La bici in questo mi aiuta. Andare in bici da corsa poi è un po’ come guidare una formula uno, devi stare attento e concentrato su quello che fai quando sei in strada. Questo significa che devi un po’ svuotare la testa da tanti pensieri, ed è qualcosa che mi piace molto.

– Sappiamo che altri ex del calcio si sono appassionati alla bici, come Cannavaro che ha di recente dovuto tener fede alla promessa fatta di pedalare da Roma a Napoli per lo scudetto partenopeo. Hai mai avuto occasione di parlare con lui o con altri di bici?

– Sì, ci sentiamo e parliamo volentieri di bici. In generale è qualcosa che mi piace condividere con chi viene dal mio stesso ambiente perché credo che per noi possa essere una grande risorsa. Innanzitutto c’è un discorso fisico per cui la maggior parte degli ex calciatori ha comunque problemi con le ginocchia e la bici aiuta molto in questo senso.

E poi c’è un altro aspetto più “psicologico”. Un calciatore professionista è abituato ad essere sempre insieme ad altri, che siano la squadra, gli avversari, gli allenatori, il pubblico, sin da giovanissimo.

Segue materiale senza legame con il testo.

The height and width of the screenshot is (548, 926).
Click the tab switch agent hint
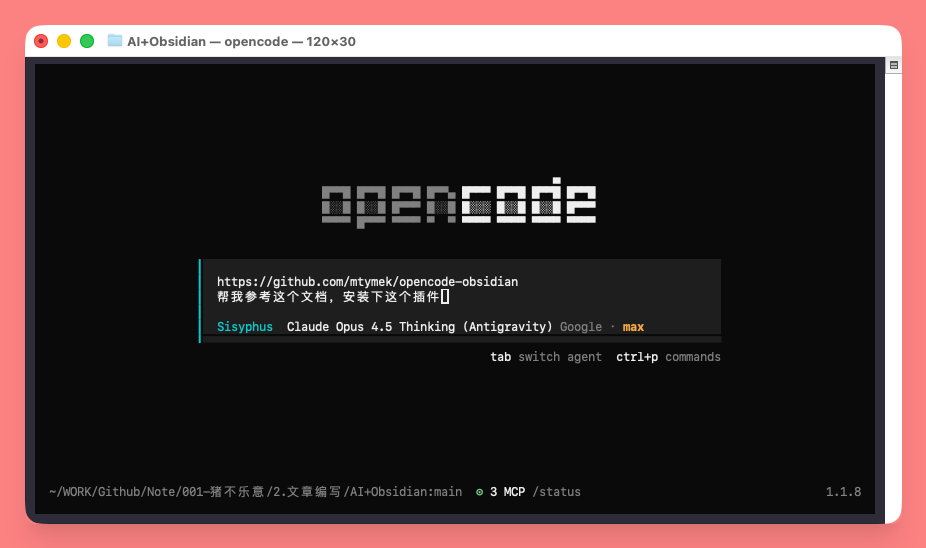[546, 357]
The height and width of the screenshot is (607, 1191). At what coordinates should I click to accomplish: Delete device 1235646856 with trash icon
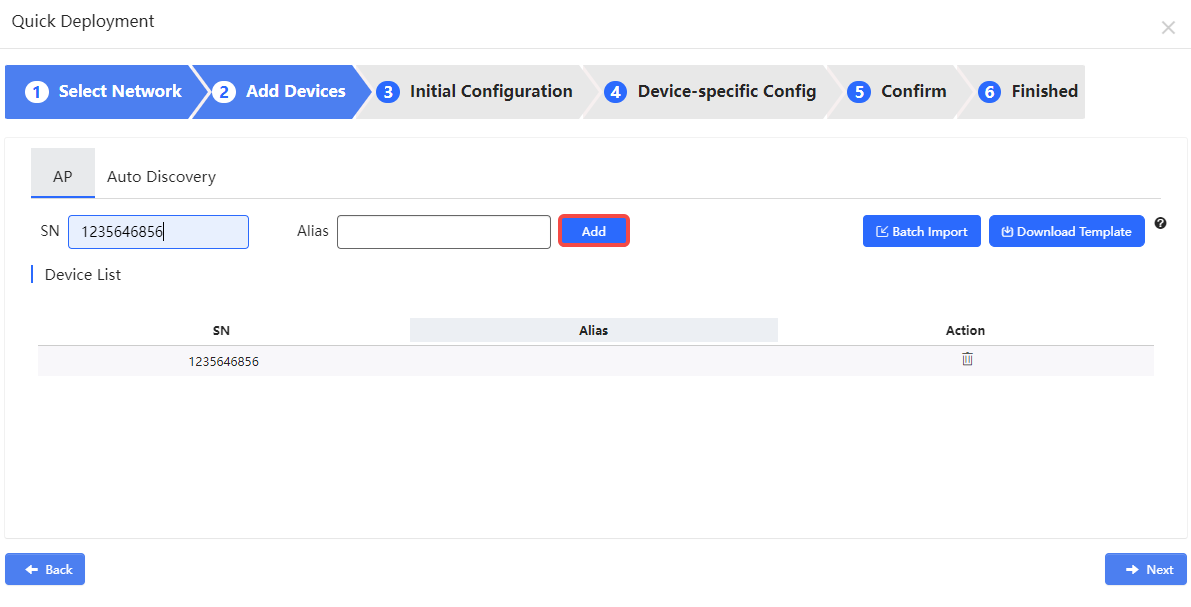(x=967, y=359)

Ritrovarsi in uno sport individuale dove devi fare affidamento solo su te stesso, dove sei solo nel tuo sforzo, ma anche nella preparazione della tua bici, del tuo percorso, è sicuramente un modo per conoscersi sotto un altro punto di vista, per imparare qualcosa su di sé e per rafforzarsi.

– Com’è nata la collaborazione con Basso?

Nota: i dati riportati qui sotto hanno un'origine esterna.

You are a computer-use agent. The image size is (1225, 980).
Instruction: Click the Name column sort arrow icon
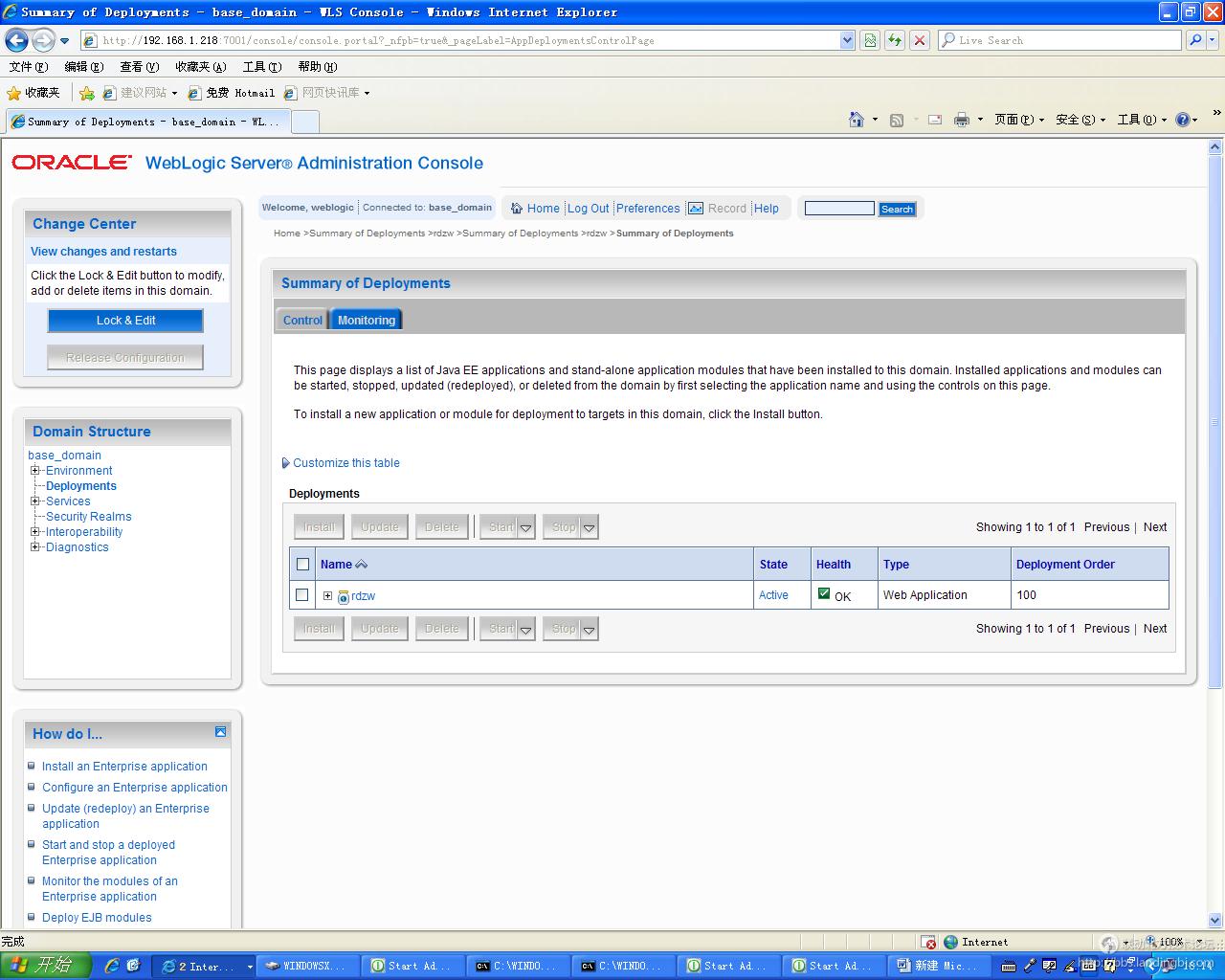pos(361,565)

– L’incontro è nato dalla loro curiosità di conoscere un po’ il mio lato sportivo quando hanno visto che mi stavo avvicinando alla bici. Da lì al di là della parte lavorativa c’è stato subito quel feeling che nasce dalla condivisione di valori che nel nostro caso sono quelli dello sport, del sacrificio e allo stesso tempo della qualità di quello che si fa.

La ricerca della migliore prestazione possibile attraverso la cura del dettaglio e l’attenzione al particolare è qualcosa che io mi porto dietro dal mondo del calcio e che ho ritrovato pienamente nel loro lavoro. Ho sempre pensato che la qualità nelle piccole cose sia quella che fa la differenza nel raggiungere gli obiettivi. Questo è stato il punto di incontro con Basso.

– Su che bici pedali di solito?

– Quasi sempre sulla mia Basso Diamante, la bici che ho in garage. Ovviamente l’ho scelta nella colorazione di serie “bianco-nera” (opal white, n.d.r.). Per alcuni mesi ho anche avuto a disposizione una Diamante SV, è nonostante la Diamante sia già una bici eccellente devo dire che è stato un vero piacere testare qualcosa di ancora più raffinato.

– Con Basso ci sono delle iniziative in programma?

– Purtroppo in primavera il tempo non ci ha aiutati, avevamo in programma due tour a Bassano e in Sardegna ma non siamo riusciti a combinare i tempi a causa del meteo. Di sicuro ci saranno preso altre occasioni per riprendere questi progetti.